アメリア会員インタビュー

英語の映像翻訳で得たスキルをヒンディー語翻訳にも応用。「いかに明るく、嫌味なく仕上げるかというのがインド映画なんです」

岡田 :大学卒業後すぐにフリーとして英語の映像翻訳のお仕事をはじめられた藤井さん。今は英語だけでなく、インド映画も数々翻訳し、お忙しい毎日を過ごされています。英語の字幕翻訳で得たスキルがヒンディー語の字幕翻訳にも役立つようになったんですね。

藤井 :そうですね。大学にいるころは自分がヒンディー語の字幕翻訳をするようになるとは思っていませんでしたが、今では英語での経験を生かしながらヒンディー語の翻訳をしています。でもインド映画の需要は少ないので、マーケットとしては厳しい世界です。

岡田 :『ムトゥ』のようなヒット作が今後続々と出るといいですね。インドの映画はよくインド料理のレストランで見かけますが、映像的にとてもおもしろいので見入ってしまいます。言葉がわからなくても観客を飽きさせない、独特の魅力がありますね。

藤井 :それをもっとたくさんの方に知ってほしいですね。よく「インド映画っていつも踊ってるか歌ってる」って言われるんですが(笑)、実際、歌はとても大事なストーリーの一部なんですよ。でも私は大学1年のころは見てもわからないことが多すぎて、4、5分あるような歌のシーンは飛ばして見ていました。そのうちにだんだん言葉の意味がわかるようになると、歌がとても重要だったということに気づきました。インド映画は、民間信仰と密接な関係があり、神話の舞台を映画化したものからスタートしたものなんです。
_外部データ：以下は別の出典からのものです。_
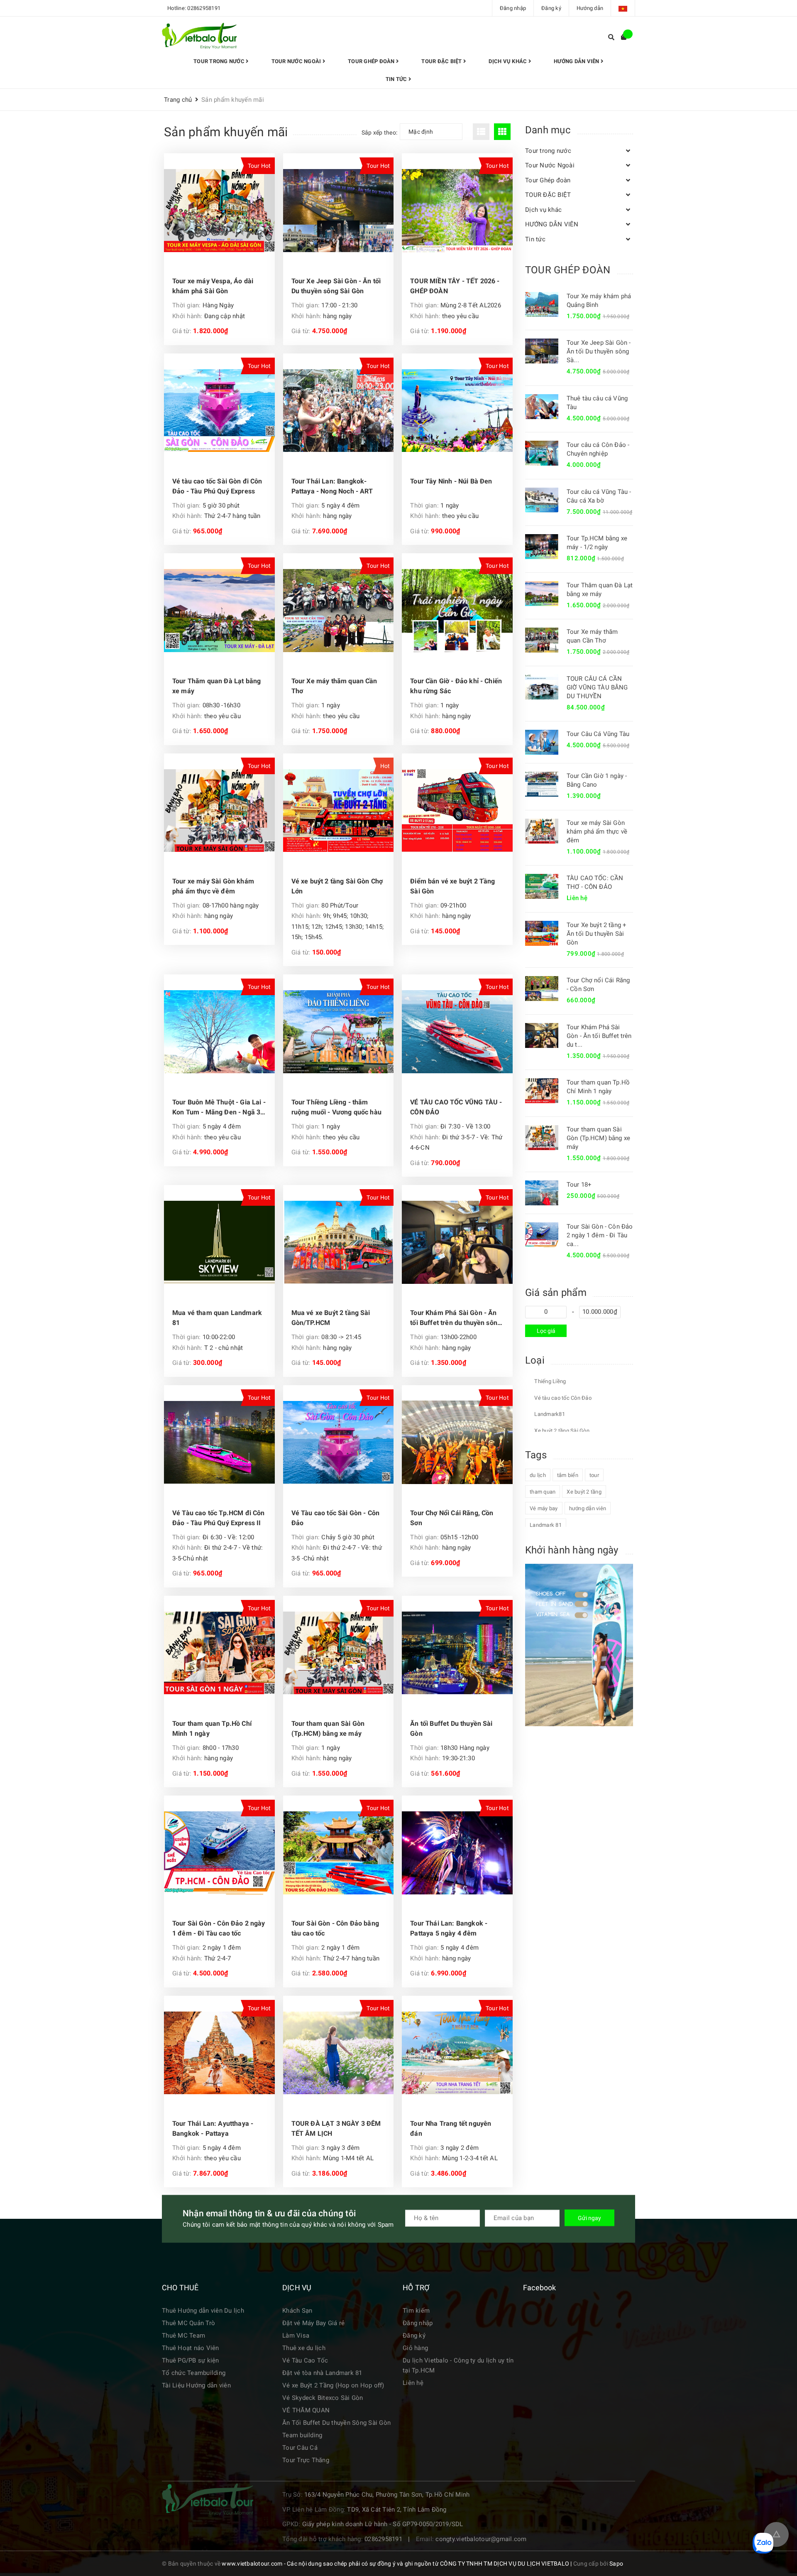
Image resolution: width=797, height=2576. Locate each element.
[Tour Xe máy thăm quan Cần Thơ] (338, 610)
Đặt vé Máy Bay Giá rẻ (313, 2323)
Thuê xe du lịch (303, 2348)
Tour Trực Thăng (305, 2460)
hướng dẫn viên (587, 1508)
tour (594, 1475)
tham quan (542, 1492)
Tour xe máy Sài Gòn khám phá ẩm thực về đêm (597, 831)
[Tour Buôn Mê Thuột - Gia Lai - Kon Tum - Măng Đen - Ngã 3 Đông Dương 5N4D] (219, 1031)
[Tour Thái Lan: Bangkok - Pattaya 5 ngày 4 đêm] (457, 1853)
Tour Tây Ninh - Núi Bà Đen (451, 481)
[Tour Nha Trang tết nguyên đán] (457, 2053)
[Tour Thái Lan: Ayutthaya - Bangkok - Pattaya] (219, 2053)
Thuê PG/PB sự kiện (190, 2360)
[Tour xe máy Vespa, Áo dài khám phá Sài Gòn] (219, 210)
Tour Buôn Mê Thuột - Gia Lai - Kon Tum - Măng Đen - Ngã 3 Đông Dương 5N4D (219, 1112)
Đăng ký (551, 8)
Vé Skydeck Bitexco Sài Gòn (322, 2398)
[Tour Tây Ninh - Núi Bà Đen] (457, 410)
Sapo (616, 2563)
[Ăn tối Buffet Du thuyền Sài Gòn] (457, 1653)
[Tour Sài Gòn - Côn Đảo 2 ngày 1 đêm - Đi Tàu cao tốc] (219, 1853)
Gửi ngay (589, 2217)
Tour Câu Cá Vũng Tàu (598, 734)
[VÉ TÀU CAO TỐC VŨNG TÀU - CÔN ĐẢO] (457, 1031)
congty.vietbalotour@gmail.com (480, 2539)
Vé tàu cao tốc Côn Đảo (562, 1398)
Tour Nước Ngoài (297, 61)
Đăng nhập (513, 8)
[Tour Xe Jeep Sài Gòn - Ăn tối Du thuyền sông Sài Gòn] (338, 210)
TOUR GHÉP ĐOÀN (567, 270)
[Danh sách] (482, 131)
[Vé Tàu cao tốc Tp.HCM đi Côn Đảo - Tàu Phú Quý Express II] (219, 1442)
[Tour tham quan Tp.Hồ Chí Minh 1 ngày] (219, 1653)
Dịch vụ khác (508, 61)
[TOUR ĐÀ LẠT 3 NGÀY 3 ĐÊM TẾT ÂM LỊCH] (338, 2053)
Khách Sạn (297, 2310)
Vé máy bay (544, 1508)
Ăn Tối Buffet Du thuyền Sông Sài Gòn (336, 2422)
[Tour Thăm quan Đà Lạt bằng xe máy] (219, 610)
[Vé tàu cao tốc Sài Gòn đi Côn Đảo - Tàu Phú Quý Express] (219, 410)
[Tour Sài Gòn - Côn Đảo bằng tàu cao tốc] (338, 1853)
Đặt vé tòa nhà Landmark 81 (322, 2373)
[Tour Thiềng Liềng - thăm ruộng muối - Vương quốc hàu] (338, 1031)
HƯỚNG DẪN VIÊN (577, 61)
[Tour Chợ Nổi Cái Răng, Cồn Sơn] (457, 1442)
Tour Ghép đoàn (372, 61)
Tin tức (397, 79)
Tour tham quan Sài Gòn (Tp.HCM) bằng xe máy (598, 1138)
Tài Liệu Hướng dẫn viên (196, 2385)
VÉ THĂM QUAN (306, 2410)
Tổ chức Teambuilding (193, 2373)
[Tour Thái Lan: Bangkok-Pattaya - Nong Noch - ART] (338, 410)
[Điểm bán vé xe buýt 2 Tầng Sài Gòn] (457, 810)
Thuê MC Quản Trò (188, 2323)
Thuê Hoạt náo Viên (190, 2348)
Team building (302, 2435)
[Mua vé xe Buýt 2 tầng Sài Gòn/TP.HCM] (338, 1242)
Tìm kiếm (416, 2310)
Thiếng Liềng (549, 1381)
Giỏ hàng (415, 2348)
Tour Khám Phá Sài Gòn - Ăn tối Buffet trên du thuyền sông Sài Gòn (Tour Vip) (455, 1323)
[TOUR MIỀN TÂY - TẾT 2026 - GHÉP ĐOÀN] (457, 210)
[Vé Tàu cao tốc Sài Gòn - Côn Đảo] (338, 1442)
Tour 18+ (579, 1184)
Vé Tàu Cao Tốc (305, 2360)
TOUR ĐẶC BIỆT (442, 61)
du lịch (538, 1475)
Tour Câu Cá (300, 2447)
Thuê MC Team (183, 2335)
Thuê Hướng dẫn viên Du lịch (203, 2310)
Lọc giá (546, 1330)
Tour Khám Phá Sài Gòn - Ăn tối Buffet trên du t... (599, 1035)
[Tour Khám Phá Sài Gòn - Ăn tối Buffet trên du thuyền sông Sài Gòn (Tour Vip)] (457, 1242)
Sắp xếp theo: (379, 132)
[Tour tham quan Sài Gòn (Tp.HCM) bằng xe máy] (338, 1653)
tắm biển (567, 1475)
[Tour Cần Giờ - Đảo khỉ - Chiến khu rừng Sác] (457, 610)
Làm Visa (295, 2335)
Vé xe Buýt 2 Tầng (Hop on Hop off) (333, 2385)
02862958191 (203, 8)
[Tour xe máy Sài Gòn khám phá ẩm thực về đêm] (219, 810)
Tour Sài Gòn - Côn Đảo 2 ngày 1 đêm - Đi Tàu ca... (600, 1235)
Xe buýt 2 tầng (584, 1492)
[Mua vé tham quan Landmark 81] (219, 1242)
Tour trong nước (219, 61)
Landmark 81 (546, 1525)
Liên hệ (413, 2383)
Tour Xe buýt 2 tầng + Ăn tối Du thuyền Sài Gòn (596, 933)
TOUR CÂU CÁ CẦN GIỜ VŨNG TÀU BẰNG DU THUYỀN (597, 687)
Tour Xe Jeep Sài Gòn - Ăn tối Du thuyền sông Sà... (599, 351)
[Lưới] (503, 131)
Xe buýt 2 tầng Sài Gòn (561, 1431)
それは歌物語とも言えるもので、舞台がベースにあると言ってもいい。そこに気づいてからは、歌の部分をじっくり見るようになりました。

岡田 :そうだったんですか。なるほど、あれは舞台が進化したものなんですね。

藤井 :はい。だから多くのインド映画は歌がひとつのストーリー。歌詞を理解してこそのインド映画なんです。インドは詩の文化で、詩が生活に密着していて、字が読めない人でも歌詞はわかるという人もいる。民間伝承が根強い文化ですから、口々に語りつがれたお話が歌詞になっていることもあります。日常の恋愛ストーリーに文語的な表現の詩が登場したりすることもよくあります。外国人からするとわかりづらいですけどね。

岡田 :初めて知りました! インド映画、ますます興味深い。

藤井 :でも近頃はだいぶ変わってきて、かなりきわどいシーンなんかもでてくるようになりました。もちろんハリウッドほどではないですけど(笑)。インド映画って、ベッドシーンなどを生々しく表現せず、歌や踊りで象徴的に表現することもあるんです。でもそれが実は主人公の妄想のなか、なんてこともあったり。いかに明るく、嫌味なく仕上げるかというのがインド映画なんです。

岡田 :おもしろいですね、伝統的な詩の世界と現代映画がみごとにコラボしているインド映画。さっそく見てみたくなりました!